Even if you manage to attract him, you can only make him happy, not dissatisfied. You have obligations but no rights. How much love, sacrifice, and tolerance must a woman possess to endure such an unequal relationship? A self-respecting woman won’t tolerate it for long.
There’s a fitting metaphor online: If a marriage is a house, you have to live with the flaws. But a lover is like a roadside store—replaceable if you’re dissatisfied. Does that sound pitiful?
Think about it—the demands of extramarital affairs on women are high! Women risk being deceived and facing greater consequences if discovered. As the relationship deepens, women appear more vulnerable. The man’s emotions fade, and the relationship resembles more of a past “friend with benefits.” Women bear the public’s judgment and moral burden, reluctant to endure loveless intimacy, especially those who pride themselves on self-respect.

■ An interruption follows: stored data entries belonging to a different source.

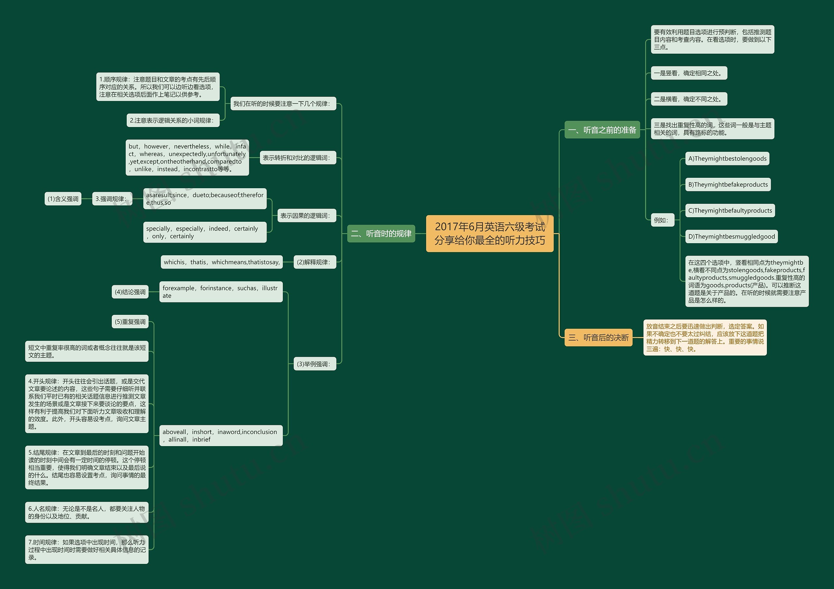Viewport: 834px width, 589px height.
Task: Scroll the mind map canvas area
Action: coord(417,295)
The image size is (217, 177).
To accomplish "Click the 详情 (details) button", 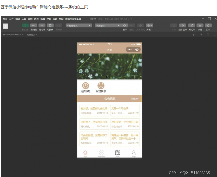I will 200,25.

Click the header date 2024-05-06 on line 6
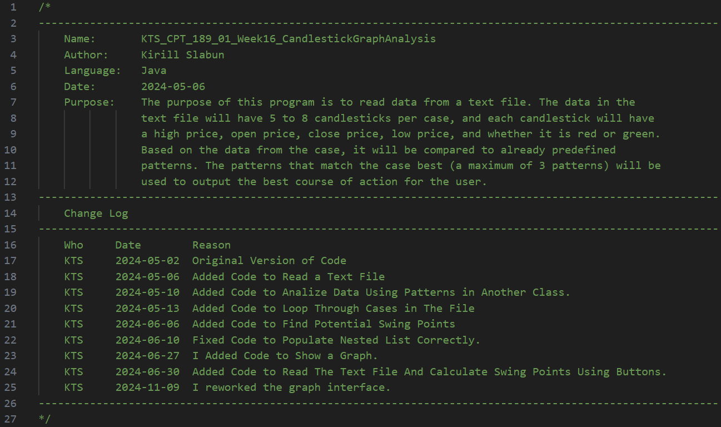(x=173, y=87)
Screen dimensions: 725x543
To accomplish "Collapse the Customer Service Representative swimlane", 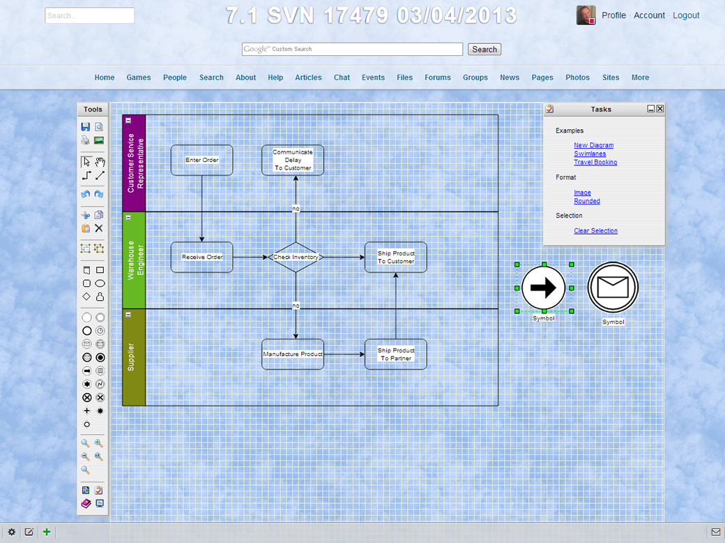I will (x=128, y=121).
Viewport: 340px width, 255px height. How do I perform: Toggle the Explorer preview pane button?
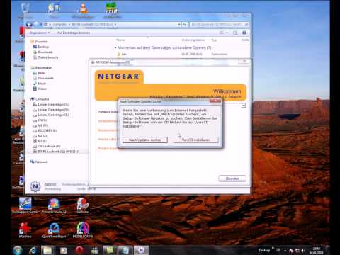coord(235,33)
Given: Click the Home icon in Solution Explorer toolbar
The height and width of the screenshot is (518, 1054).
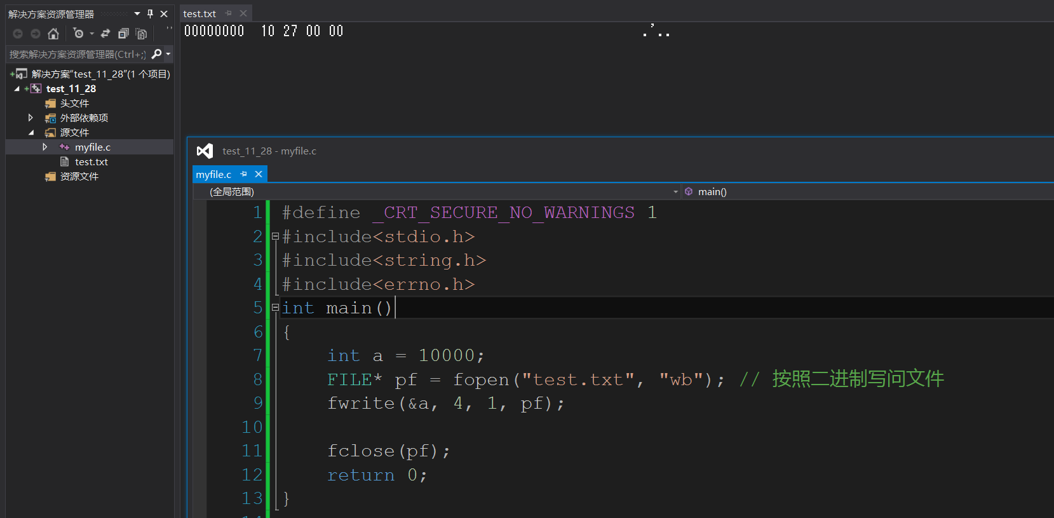Looking at the screenshot, I should click(x=53, y=34).

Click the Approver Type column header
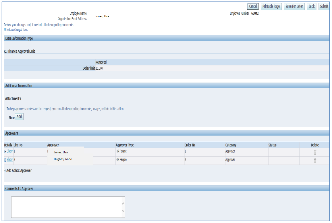point(125,145)
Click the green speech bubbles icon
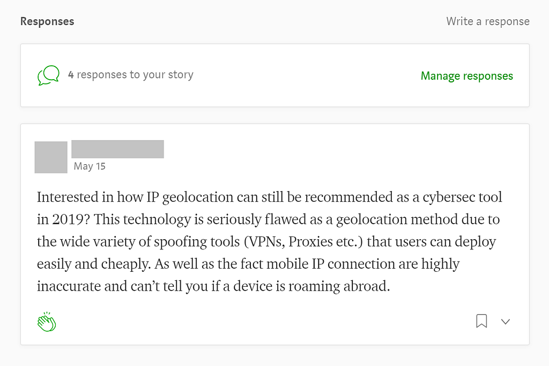This screenshot has height=366, width=549. (48, 75)
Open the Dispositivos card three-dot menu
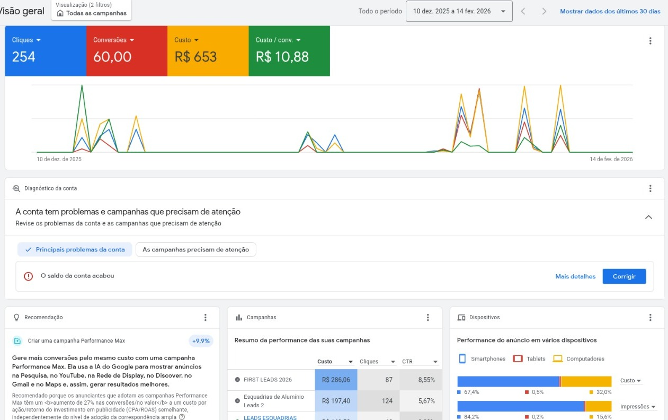Image resolution: width=668 pixels, height=420 pixels. 650,317
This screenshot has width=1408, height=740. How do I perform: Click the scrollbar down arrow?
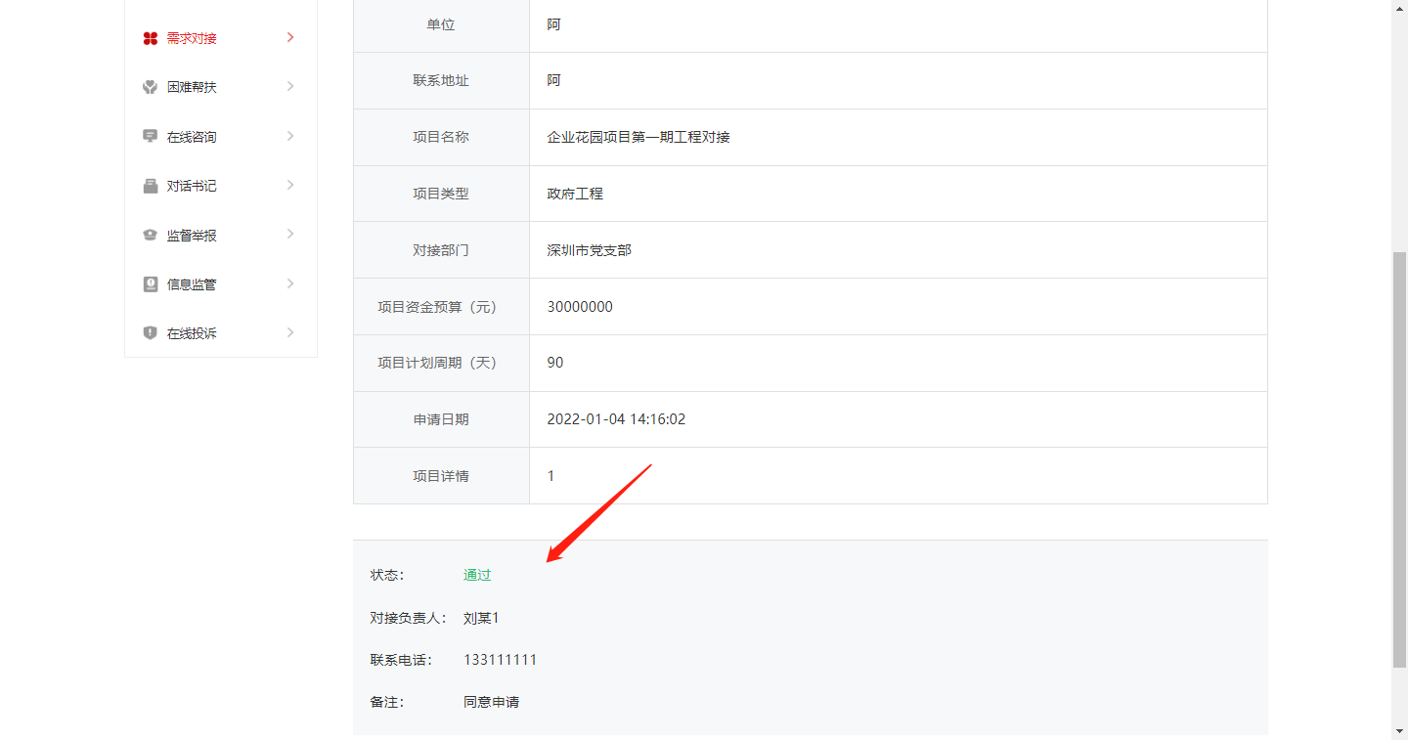tap(1399, 731)
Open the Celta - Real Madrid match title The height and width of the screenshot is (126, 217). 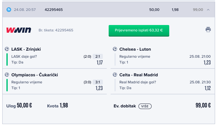point(138,75)
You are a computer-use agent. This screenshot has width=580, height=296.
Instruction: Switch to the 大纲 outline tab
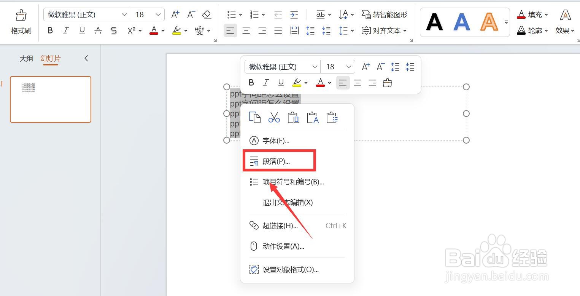[26, 58]
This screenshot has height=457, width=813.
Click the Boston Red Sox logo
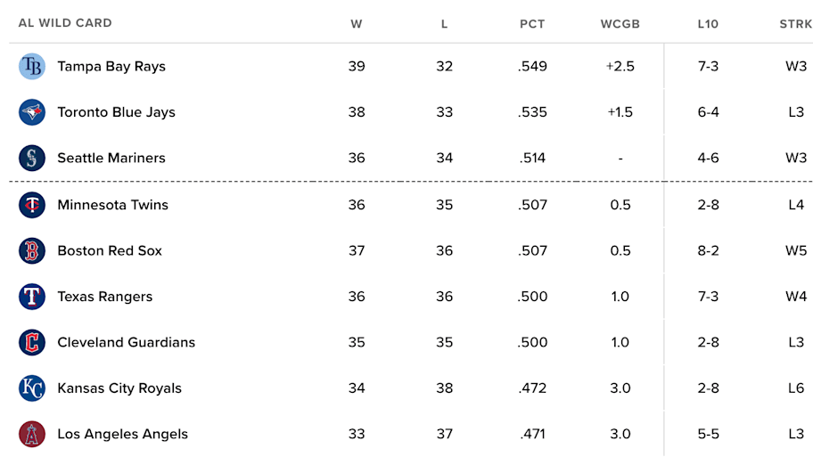tap(31, 251)
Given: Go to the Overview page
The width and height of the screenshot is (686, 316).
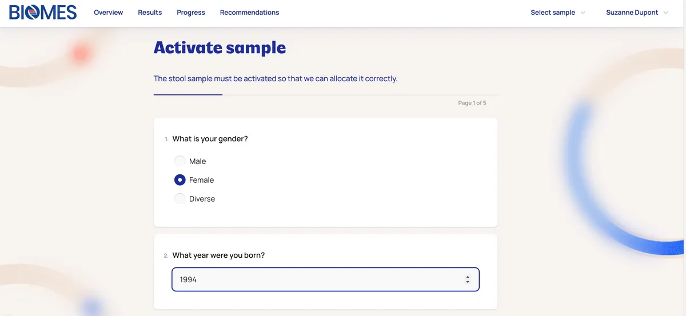Looking at the screenshot, I should tap(109, 13).
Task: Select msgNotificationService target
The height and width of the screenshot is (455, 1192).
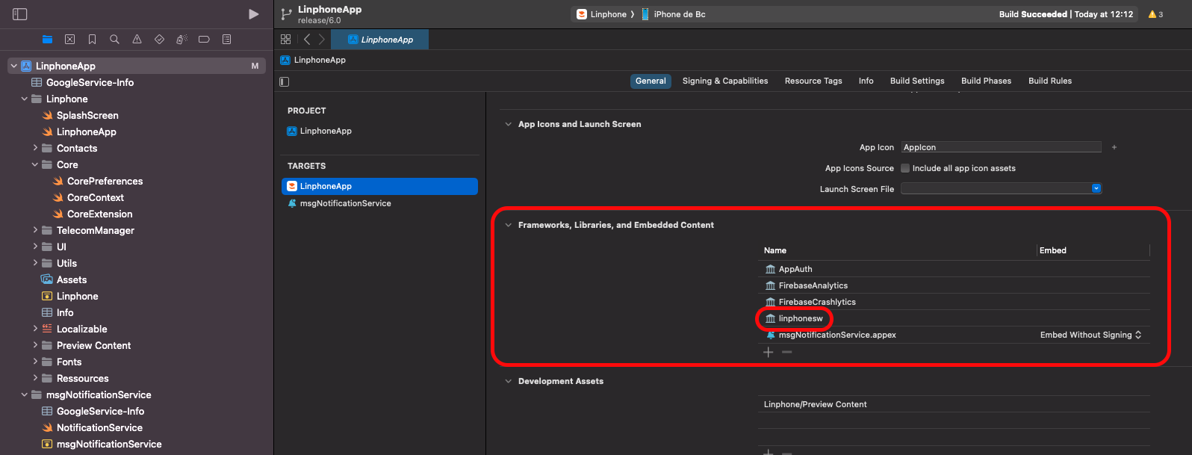Action: (344, 203)
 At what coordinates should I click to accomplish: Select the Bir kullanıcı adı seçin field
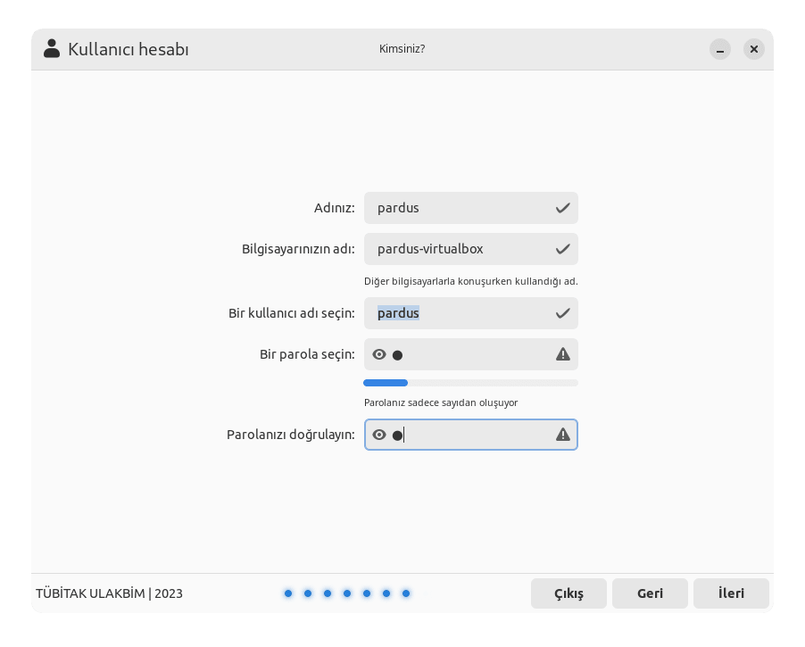[473, 313]
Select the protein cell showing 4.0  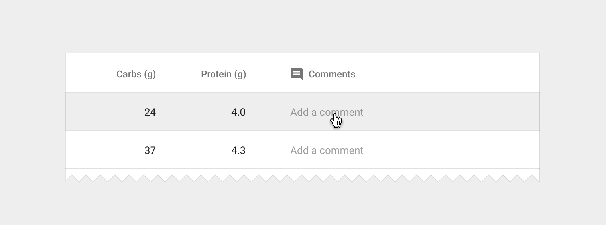(x=238, y=112)
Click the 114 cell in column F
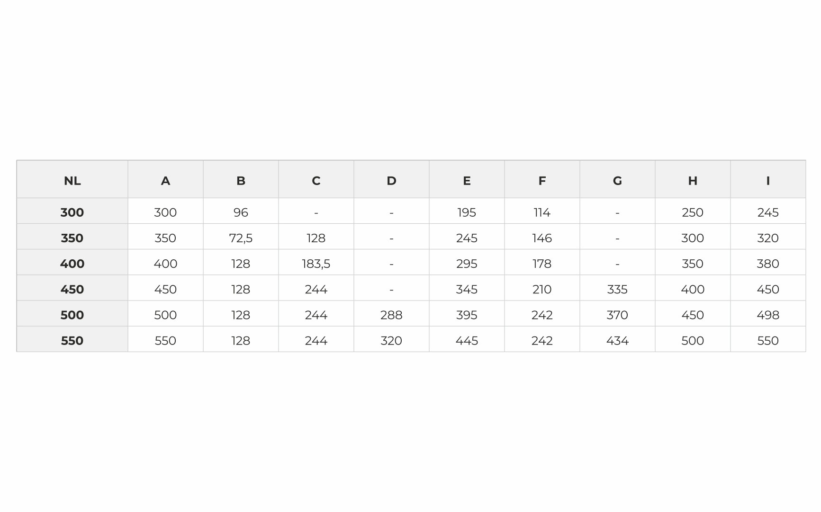821x512 pixels. 542,212
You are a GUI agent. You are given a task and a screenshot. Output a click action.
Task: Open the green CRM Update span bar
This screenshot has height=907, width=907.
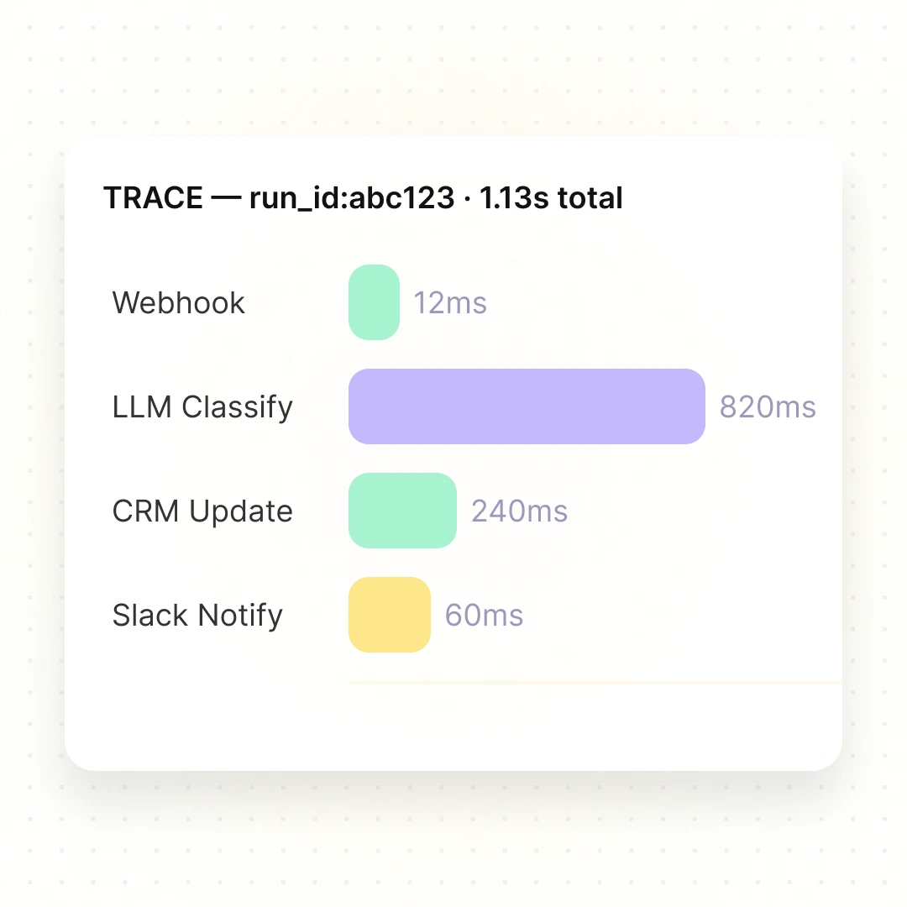(x=402, y=511)
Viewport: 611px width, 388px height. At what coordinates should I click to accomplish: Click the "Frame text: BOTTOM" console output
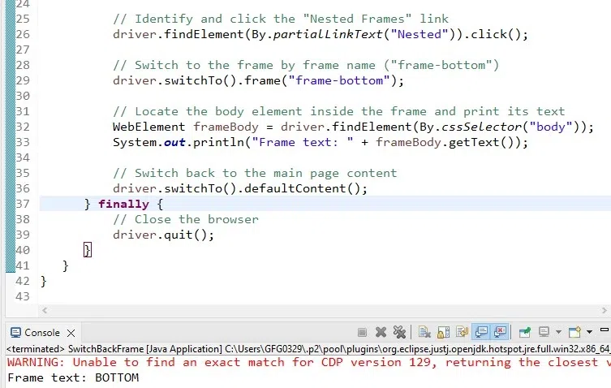tap(73, 377)
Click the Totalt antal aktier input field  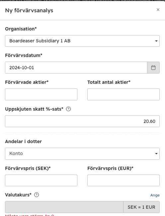pyautogui.click(x=124, y=94)
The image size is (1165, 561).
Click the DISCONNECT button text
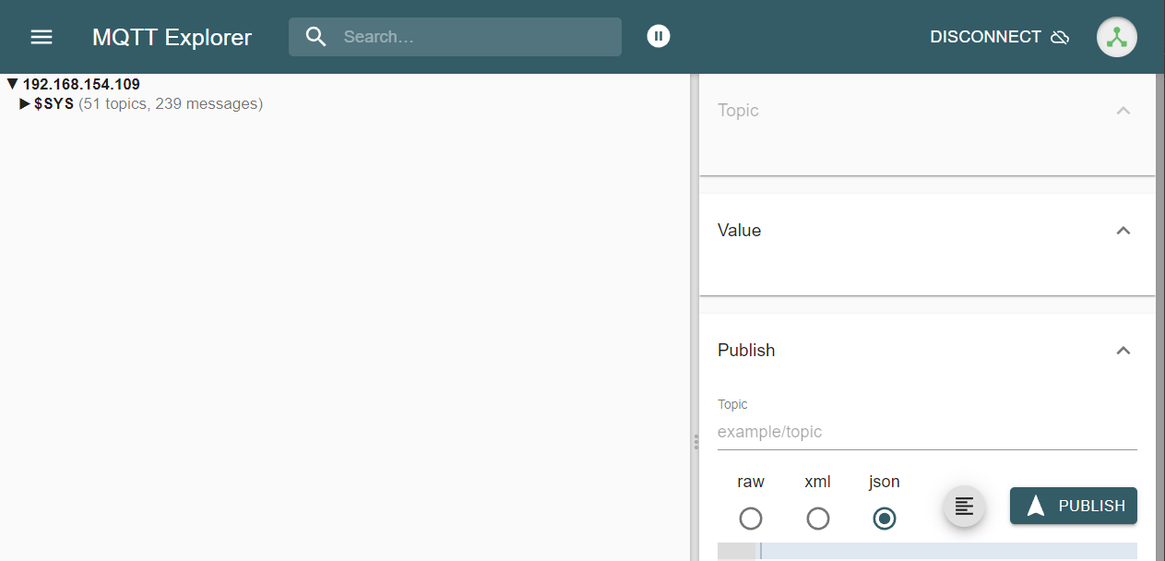[x=985, y=37]
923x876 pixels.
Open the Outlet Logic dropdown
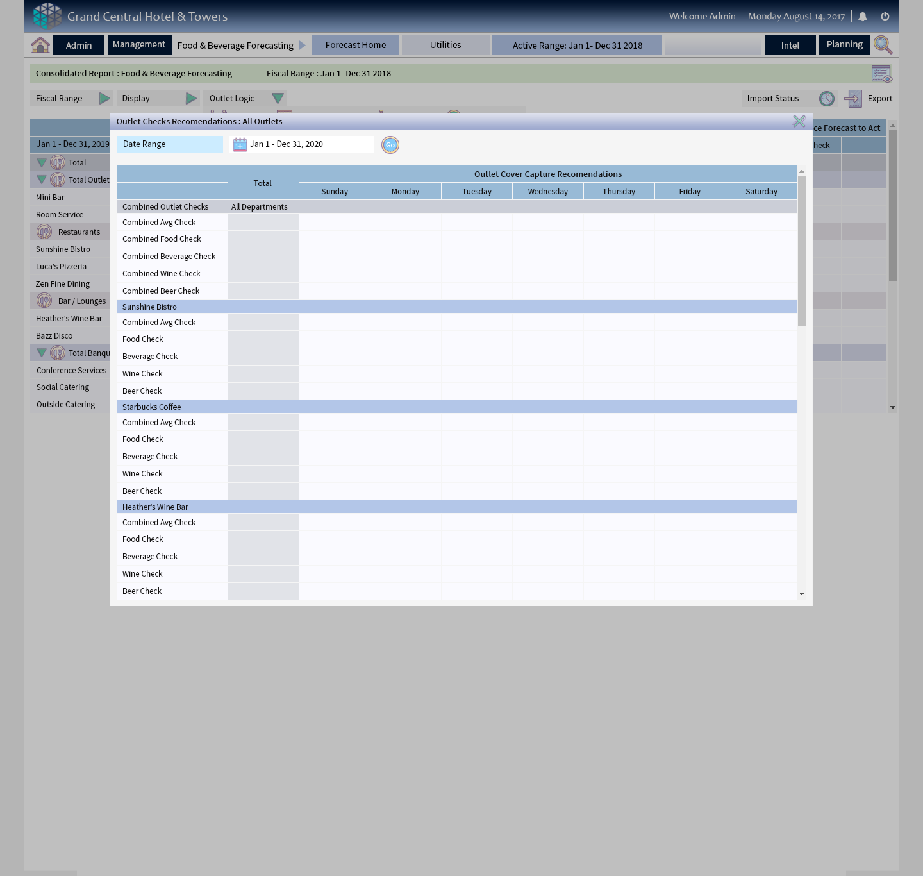click(x=278, y=99)
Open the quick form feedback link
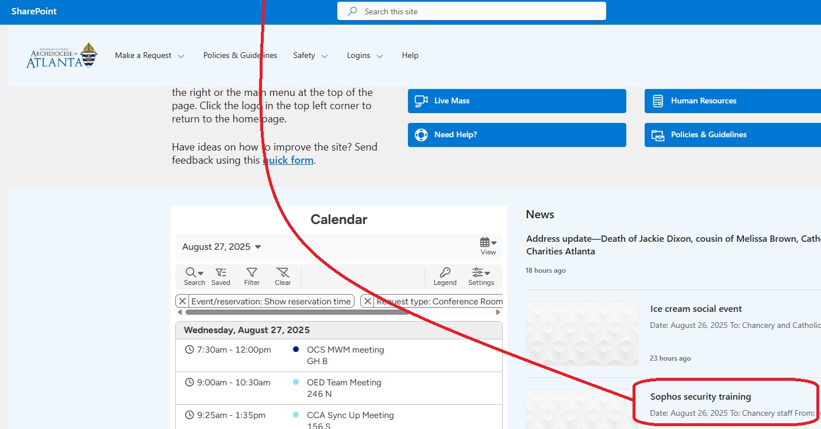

Starting a passionate relationship is not difficult. What’s hard is maintaining it. What truly sustains a man is not looks, sex appeal, or coquettishness—it’s the genuine, kind, and beautiful qualities I’ve been talking about!
However, extramarital affairs are unlikely to evoke genuine, kind, and beautiful qualities in a person. People caught in extramarital affairs are more prone to suspicion, jealousy, and emotional turbulence than in normal relationships.
Without the admiration that makes people appreciate each other, what remains? Is it just sex for the sake of sex? Was that your original intention?
In conclusion, such a relationship lacks legal protection, familial blessings, and the privilege of publicly displaying affection. It invites moral condemnation, and if discovered, results in economic and emotional loss.
Enduring all this, the only hope is that the man truly loves you; otherwise, you will feel it’s not worth it. This love is burdened with excessive pressure it shouldn’t have.
The epitome of love is ease and comfort. It’s not impossible in extramarital affairs, but it’s hard for those unprepared!
However, because it’s possible to lose at any time, you become vigilant, and all your senses and acumen are engaged, striving to improve yourself and regain control and balance. If you insist on finding the benefits of extramarital affairs for women, perhaps this is one.
Given this analysis, women contemplating extramarital affairs, are you confident you can handle this toxic brew?